### Texto dado

Nesta segunda-feira, 3 de junho, milhares de docentes, de norte a sul do país, iniciaram uma greve por tempo indeterminado, para demandar uma resposta satisfatória do governo a suas petições. O Colégio de Professores, único sindicato docente que representa todas e todos as/os docentes do país, impulsiona a greve.
As reivindicações do magistério incluem: a eliminação da dupla avaliação de docentes, a titularidade das horas de extensão, o pagamento de menção a educadoras de creches e educação diferenciada, o fim da Lei Aula Segura e medidas para melhorar a educação pública. Fazem oposição também às mudanças curriculares para terceiro e quarto ano do ensino médio, anunciadas pelo MINEDUC, que eliminam História e Educação Física das disciplinas obrigatórias, convertendo essas matérias em optativas.
Dados do MINEDUC indicam que 22% dos colégios do país aderiram à paralisação, mas o magistério calcula uma cifra de 80% de participação na greve. Em Santiago, centros de estabelecimentos se uniram à paralisação, abarcando 24 mil docentes. Caso não haja uma resposta satisfatória do MINEDUC, estima-se que a paralisação docente aumentará em todo o país, envolvendo também estudantes e famílias.
Os protestos continuaram hoje (6) em Santiago.

### Entradas sobre localização de palavras e elementos
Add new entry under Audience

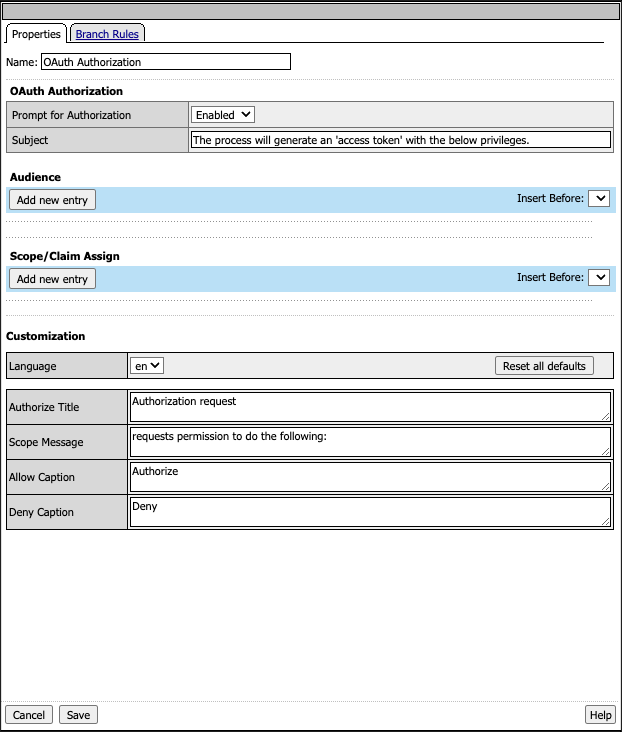tap(52, 200)
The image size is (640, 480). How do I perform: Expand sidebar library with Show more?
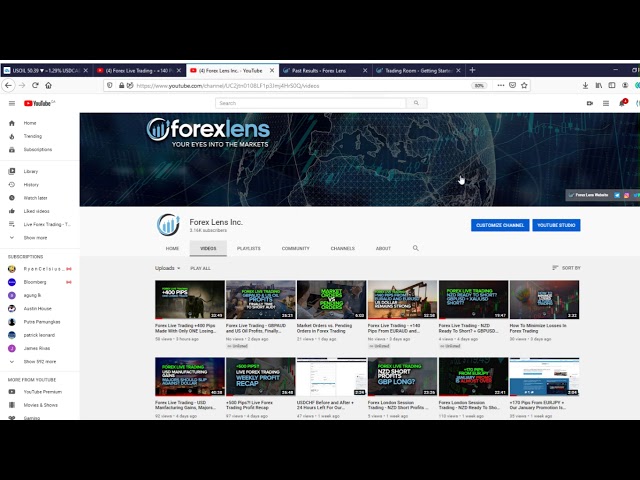pyautogui.click(x=35, y=238)
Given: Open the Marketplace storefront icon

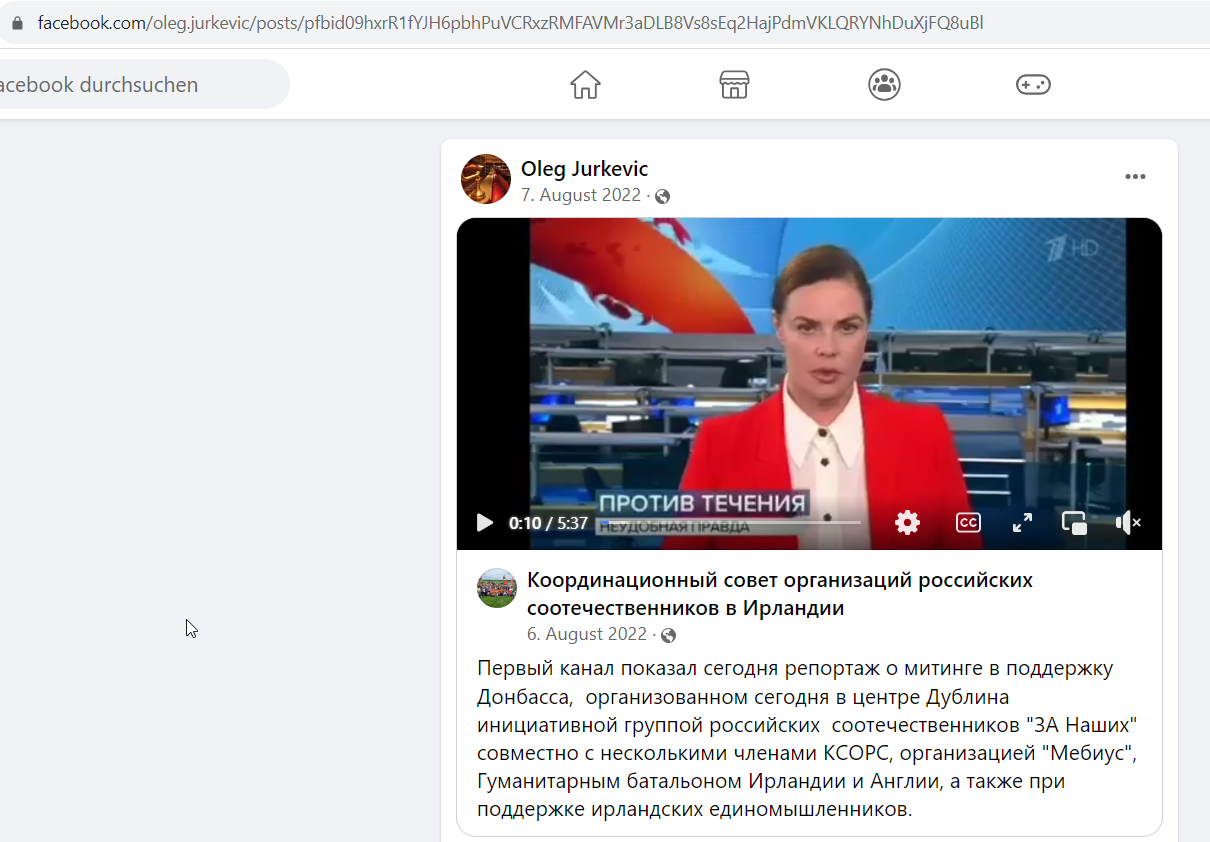Looking at the screenshot, I should pyautogui.click(x=734, y=85).
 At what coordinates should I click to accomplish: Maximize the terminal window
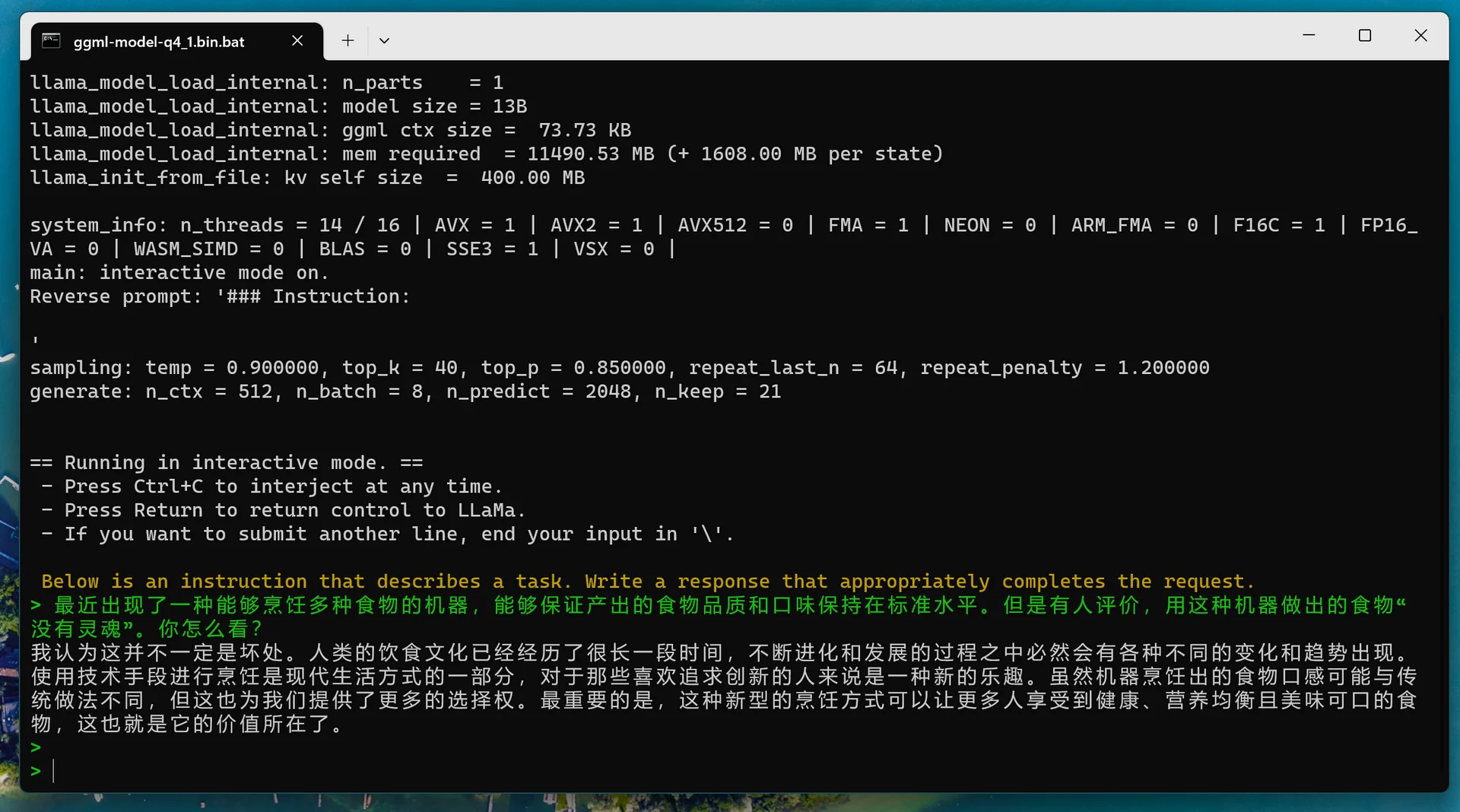[x=1365, y=35]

### Requisitos do exercício
[1] Duplique o trecho das linhas apresentadas que vai da linha que contém "The image size" até a última dessas linhas, inclusive. Deixe as imagens fora da resposta.
[2] Prossiga o texto sobre a greve docente a partir do ponto em que ele termina.

### Respostas aos problemas
[1]
The image size is (640, 480). How do I perform: Expand sidebar library with Show more?
pyautogui.click(x=35, y=238)
Given: Open the Marketplace storefront icon

Looking at the screenshot, I should pyautogui.click(x=734, y=85).
 At what coordinates should I click to accomplish: Maximize the terminal window
[x=1365, y=35]

[2]
Violência contra os protestos
Foram denunciados casos de agressão contra manifestantes que participaram dos protestos de segunda-feira. O Fórum pelo Direito à Educação Pública, membro da Campanha Latino-Americana pelo Direito à Educação (CLADE) no Chile, participou da manifestação e relatou: “Mais de 200 pessoas, especialmente estudantes do ensino médio, apoiaram essa ação. Juntos marchamos até o Instituto Nacional para apoiar professoras e professores que se encontravam em atividades relacionadas à greve docente por tempo indeterminado, iniciada no dia 3 de junho. Apenas chegamos ao local, encontramos a ação repressiva de ‘Carabineros’ [força policial do Estado chileno], que – sem responder a qualquer tipo de provocação – levaram presos docentes e estudantes que protestavam para defender a educação pública”.
O Fórum faz parte da Rede Contra a Repressão de Estudantes do Chile e, como integrante do grupo, assinou uma declaração que rechaça a criminalização dos protestos estudantis no país, acirrada com a aprovação da Lei Aula Segura. No posicionamento público, demandam o restabelecimento de condições básicas para a construção de acordos que resolvam as necessidades de estudantes, docentes, famílias e trabalhadoras e trabalhadores da educação. “É necessário deter a perseguição e fortalecer de forma urgente, e em todos os âmbitos, a educação pública”, afirmam.
“Dívida histórica” com docentes do Chile
Desde 2018, vinham sendo realizadas mesas de diálogo entre o Colégio de Professores e o governo. Em novembro do ano passado, a Câmara dos Deputados realizou uma sessão especial para analisar a chamada “dívida histórica” do Estado com docentes do país.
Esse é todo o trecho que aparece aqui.